**Data shown**:
***
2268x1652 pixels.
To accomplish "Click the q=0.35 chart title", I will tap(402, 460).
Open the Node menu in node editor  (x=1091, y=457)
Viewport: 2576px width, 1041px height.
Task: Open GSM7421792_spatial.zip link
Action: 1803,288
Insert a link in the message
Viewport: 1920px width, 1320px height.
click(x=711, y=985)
***
**Activity**:
Take the material above and transcribe all of it exactly.

**Exercise output**:
2268x1652 pixels.
To accomplish "Click the q=0.35 chart title", I will tap(402, 460).
Open the Node menu in node editor  (x=1091, y=457)
Viewport: 2576px width, 1041px height.
Task: Open GSM7421792_spatial.zip link
Action: 1803,288
Insert a link in the message
Viewport: 1920px width, 1320px height.
click(x=711, y=985)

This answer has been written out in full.